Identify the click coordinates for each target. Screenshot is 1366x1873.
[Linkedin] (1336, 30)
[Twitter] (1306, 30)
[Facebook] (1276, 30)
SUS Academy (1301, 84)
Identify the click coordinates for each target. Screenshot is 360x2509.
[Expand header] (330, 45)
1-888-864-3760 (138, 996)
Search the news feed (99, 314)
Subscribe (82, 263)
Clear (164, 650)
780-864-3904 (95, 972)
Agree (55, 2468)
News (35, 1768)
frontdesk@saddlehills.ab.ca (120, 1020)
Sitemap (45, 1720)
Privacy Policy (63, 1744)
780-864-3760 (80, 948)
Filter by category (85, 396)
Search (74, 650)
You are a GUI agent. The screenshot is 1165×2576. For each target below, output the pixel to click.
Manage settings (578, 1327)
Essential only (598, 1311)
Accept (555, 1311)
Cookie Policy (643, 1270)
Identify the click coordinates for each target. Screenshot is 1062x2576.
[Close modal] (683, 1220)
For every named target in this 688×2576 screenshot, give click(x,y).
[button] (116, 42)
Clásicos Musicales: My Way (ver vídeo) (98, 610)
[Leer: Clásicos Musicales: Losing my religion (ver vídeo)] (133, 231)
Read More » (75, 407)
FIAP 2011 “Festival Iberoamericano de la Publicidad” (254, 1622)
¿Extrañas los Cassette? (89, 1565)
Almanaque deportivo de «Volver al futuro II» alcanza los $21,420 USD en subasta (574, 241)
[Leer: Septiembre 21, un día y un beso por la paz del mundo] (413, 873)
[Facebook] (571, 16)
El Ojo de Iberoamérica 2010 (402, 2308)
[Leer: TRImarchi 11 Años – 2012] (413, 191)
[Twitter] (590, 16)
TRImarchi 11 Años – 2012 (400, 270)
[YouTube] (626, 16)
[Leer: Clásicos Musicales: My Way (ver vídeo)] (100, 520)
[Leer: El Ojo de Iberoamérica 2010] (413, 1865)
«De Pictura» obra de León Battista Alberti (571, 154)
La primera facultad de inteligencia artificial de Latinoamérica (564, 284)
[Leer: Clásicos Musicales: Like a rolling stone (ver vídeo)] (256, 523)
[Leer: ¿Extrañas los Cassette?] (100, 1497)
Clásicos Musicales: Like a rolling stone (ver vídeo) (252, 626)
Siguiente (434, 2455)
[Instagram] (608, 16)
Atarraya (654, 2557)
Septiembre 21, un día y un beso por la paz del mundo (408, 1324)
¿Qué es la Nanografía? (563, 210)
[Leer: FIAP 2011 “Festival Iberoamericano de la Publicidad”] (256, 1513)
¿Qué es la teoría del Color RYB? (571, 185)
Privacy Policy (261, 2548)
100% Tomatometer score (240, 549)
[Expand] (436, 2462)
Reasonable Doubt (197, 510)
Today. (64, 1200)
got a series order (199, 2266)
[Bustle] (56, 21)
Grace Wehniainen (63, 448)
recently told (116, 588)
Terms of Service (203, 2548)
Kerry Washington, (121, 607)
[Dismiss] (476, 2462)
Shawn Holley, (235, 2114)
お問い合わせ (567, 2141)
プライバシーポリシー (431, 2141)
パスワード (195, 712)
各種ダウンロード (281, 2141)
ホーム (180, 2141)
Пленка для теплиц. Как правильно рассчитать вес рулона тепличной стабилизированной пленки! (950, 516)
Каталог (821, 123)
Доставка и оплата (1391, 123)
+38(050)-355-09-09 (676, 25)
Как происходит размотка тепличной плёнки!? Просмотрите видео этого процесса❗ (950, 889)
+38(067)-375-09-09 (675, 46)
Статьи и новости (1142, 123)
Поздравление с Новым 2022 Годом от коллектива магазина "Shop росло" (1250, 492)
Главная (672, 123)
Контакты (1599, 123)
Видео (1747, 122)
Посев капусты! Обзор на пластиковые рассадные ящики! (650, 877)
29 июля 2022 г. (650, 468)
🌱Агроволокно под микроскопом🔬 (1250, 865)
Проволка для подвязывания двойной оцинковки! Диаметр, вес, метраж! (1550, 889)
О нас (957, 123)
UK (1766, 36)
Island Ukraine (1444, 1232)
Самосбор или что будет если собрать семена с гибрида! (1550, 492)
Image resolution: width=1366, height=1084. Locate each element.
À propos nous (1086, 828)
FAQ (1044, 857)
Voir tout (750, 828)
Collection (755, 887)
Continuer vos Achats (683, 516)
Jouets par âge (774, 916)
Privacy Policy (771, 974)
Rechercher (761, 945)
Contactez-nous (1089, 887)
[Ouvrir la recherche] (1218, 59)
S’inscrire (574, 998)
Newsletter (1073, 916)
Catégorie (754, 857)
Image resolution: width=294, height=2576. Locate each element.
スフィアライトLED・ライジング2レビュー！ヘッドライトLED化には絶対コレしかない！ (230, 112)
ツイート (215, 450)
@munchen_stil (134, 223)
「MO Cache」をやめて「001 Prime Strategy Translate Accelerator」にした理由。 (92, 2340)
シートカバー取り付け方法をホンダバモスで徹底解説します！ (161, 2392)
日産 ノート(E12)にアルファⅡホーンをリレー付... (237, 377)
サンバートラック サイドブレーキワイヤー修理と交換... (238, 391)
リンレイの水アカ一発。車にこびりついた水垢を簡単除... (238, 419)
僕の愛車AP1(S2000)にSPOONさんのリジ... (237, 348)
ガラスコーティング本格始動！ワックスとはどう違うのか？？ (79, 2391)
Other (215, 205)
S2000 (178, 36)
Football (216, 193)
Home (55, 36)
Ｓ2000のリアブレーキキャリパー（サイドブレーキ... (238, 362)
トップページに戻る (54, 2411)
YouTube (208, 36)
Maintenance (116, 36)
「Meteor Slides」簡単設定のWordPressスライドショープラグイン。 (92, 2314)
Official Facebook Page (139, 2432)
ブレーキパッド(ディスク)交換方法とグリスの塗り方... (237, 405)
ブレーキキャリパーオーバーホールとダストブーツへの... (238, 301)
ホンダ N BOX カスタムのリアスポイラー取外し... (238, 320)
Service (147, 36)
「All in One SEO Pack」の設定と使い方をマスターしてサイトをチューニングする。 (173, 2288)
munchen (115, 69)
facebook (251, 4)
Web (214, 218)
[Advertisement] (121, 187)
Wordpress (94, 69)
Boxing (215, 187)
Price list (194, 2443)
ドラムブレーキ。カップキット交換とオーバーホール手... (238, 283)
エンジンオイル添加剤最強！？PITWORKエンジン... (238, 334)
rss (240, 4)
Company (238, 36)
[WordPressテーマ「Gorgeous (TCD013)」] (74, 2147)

########################################

### Problem description
The whole listing above is to be transcribed exactly, line for line.

### Expected answer
Identify the click coordinates for each target. Screenshot is 1366x1873.
[Linkedin] (1336, 30)
[Twitter] (1306, 30)
[Facebook] (1276, 30)
SUS Academy (1301, 84)
Identify the click coordinates for each target. Screenshot is 360x2509.
[Expand header] (330, 45)
1-888-864-3760 (138, 996)
Search the news feed (99, 314)
Subscribe (82, 263)
Clear (164, 650)
780-864-3904 (95, 972)
Agree (55, 2468)
News (35, 1768)
frontdesk@saddlehills.ab.ca (120, 1020)
Sitemap (45, 1720)
Privacy Policy (63, 1744)
780-864-3760 (80, 948)
Filter by category (85, 396)
Search (74, 650)
You are a GUI agent. The screenshot is 1165×2576. For each target below, output the pixel to click.
Manage settings (578, 1327)
Essential only (598, 1311)
Accept (555, 1311)
Cookie Policy (643, 1270)
Identify the click coordinates for each target. Screenshot is 1062x2576.
[Close modal] (683, 1220)
For every named target in this 688×2576 screenshot, give click(x,y).
[button] (116, 42)
Clásicos Musicales: My Way (ver vídeo) (98, 610)
[Leer: Clásicos Musicales: Losing my religion (ver vídeo)] (133, 231)
Read More » (75, 407)
FIAP 2011 “Festival Iberoamericano de la Publicidad” (254, 1622)
¿Extrañas los Cassette? (89, 1565)
Almanaque deportivo de «Volver al futuro II» alcanza los $21,420 USD en subasta (574, 241)
[Leer: Septiembre 21, un día y un beso por la paz del mundo] (413, 873)
[Facebook] (571, 16)
El Ojo de Iberoamérica 2010 (402, 2308)
[Leer: TRImarchi 11 Años – 2012] (413, 191)
[Twitter] (590, 16)
TRImarchi 11 Años – 2012 (400, 270)
[YouTube] (626, 16)
[Leer: Clásicos Musicales: My Way (ver vídeo)] (100, 520)
[Leer: El Ojo de Iberoamérica 2010] (413, 1865)
«De Pictura» obra de León Battista Alberti (571, 154)
La primera facultad de inteligencia artificial de Latinoamérica (564, 284)
[Leer: Clásicos Musicales: Like a rolling stone (ver vídeo)] (256, 523)
[Leer: ¿Extrañas los Cassette?] (100, 1497)
Clásicos Musicales: Like a rolling stone (ver vídeo) (252, 626)
Siguiente (434, 2455)
[Instagram] (608, 16)
Atarraya (654, 2557)
Septiembre 21, un día y un beso por la paz del mundo (408, 1324)
¿Qué es la Nanografía? (563, 210)
[Leer: FIAP 2011 “Festival Iberoamericano de la Publicidad”] (256, 1513)
¿Qué es la teoría del Color RYB? (571, 185)
Privacy Policy (261, 2548)
100% Tomatometer score (240, 549)
[Expand] (436, 2462)
Reasonable Doubt (197, 510)
Today. (64, 1200)
got a series order (199, 2266)
[Bustle] (56, 21)
Grace Wehniainen (63, 448)
recently told (116, 588)
Terms of Service (203, 2548)
Kerry Washington, (121, 607)
[Dismiss] (476, 2462)
Shawn Holley, (235, 2114)
お問い合わせ (567, 2141)
プライバシーポリシー (431, 2141)
パスワード (195, 712)
各種ダウンロード (281, 2141)
ホーム (180, 2141)
Пленка для теплиц. Как правильно рассчитать вес рулона тепличной стабилизированной пленки! (950, 516)
Каталог (821, 123)
Доставка и оплата (1391, 123)
+38(050)-355-09-09 (676, 25)
Как происходит размотка тепличной плёнки!? Просмотрите видео этого процесса❗ (950, 889)
+38(067)-375-09-09 (675, 46)
Статьи и новости (1142, 123)
Поздравление с Новым 2022 Годом от коллектива магазина "Shop росло" (1250, 492)
Главная (672, 123)
Контакты (1599, 123)
Видео (1747, 122)
Посев капусты! Обзор на пластиковые рассадные ящики! (650, 877)
29 июля 2022 г. (650, 468)
🌱Агроволокно под микроскопом🔬 (1250, 865)
Проволка для подвязывания двойной оцинковки! Диаметр, вес, метраж! (1550, 889)
О нас (957, 123)
UK (1766, 36)
Island Ukraine (1444, 1232)
Самосбор или что будет если собрать семена с гибрида! (1550, 492)
Image resolution: width=1366, height=1084. Locate each element.
À propos nous (1086, 828)
FAQ (1044, 857)
Voir tout (750, 828)
Collection (755, 887)
Continuer vos Achats (683, 516)
Jouets par âge (774, 916)
Privacy Policy (771, 974)
Rechercher (761, 945)
Contactez-nous (1089, 887)
[Ouvrir la recherche] (1218, 59)
S’inscrire (574, 998)
Newsletter (1073, 916)
Catégorie (754, 857)
Image resolution: width=294, height=2576. Locate each element.
スフィアライトLED・ライジング2レビュー！ヘッドライトLED化には絶対コレしかない！ (230, 112)
ツイート (215, 450)
@munchen_stil (134, 223)
「MO Cache」をやめて「001 Prime Strategy Translate Accelerator」にした理由。 (92, 2340)
シートカバー取り付け方法をホンダバモスで徹底解説します！ (161, 2392)
日産 ノート(E12)にアルファⅡホーンをリレー付... (237, 377)
サンバートラック サイドブレーキワイヤー修理と交換... (238, 391)
リンレイの水アカ一発。車にこびりついた水垢を簡単除... (238, 419)
僕の愛車AP1(S2000)にSPOONさんのリジ... (237, 348)
ガラスコーティング本格始動！ワックスとはどう違うのか？？ (79, 2391)
Other (215, 205)
S2000 (178, 36)
Football (216, 193)
Home (55, 36)
Ｓ2000のリアブレーキキャリパー（サイドブレーキ... (238, 362)
トップページに戻る (54, 2411)
YouTube (208, 36)
Maintenance (116, 36)
「Meteor Slides」簡単設定のWordPressスライドショープラグイン。 (92, 2314)
Official Facebook Page (139, 2432)
ブレーキパッド(ディスク)交換方法とグリスの塗り方... (237, 405)
ブレーキキャリパーオーバーホールとダストブーツへの... (238, 301)
ホンダ N BOX カスタムのリアスポイラー取外し... (238, 320)
Service (147, 36)
「All in One SEO Pack」の設定と使い方をマスターしてサイトをチューニングする。 (173, 2288)
munchen (115, 69)
facebook (251, 4)
Web (214, 218)
[Advertisement] (121, 187)
Wordpress (94, 69)
Boxing (215, 187)
Price list (194, 2443)
ドラムブレーキ。カップキット交換とオーバーホール手... (238, 283)
エンジンオイル添加剤最強！？PITWORKエンジン... (238, 334)
rss (240, 4)
Company (238, 36)
[WordPressテーマ「Gorgeous (TCD013)」] (74, 2147)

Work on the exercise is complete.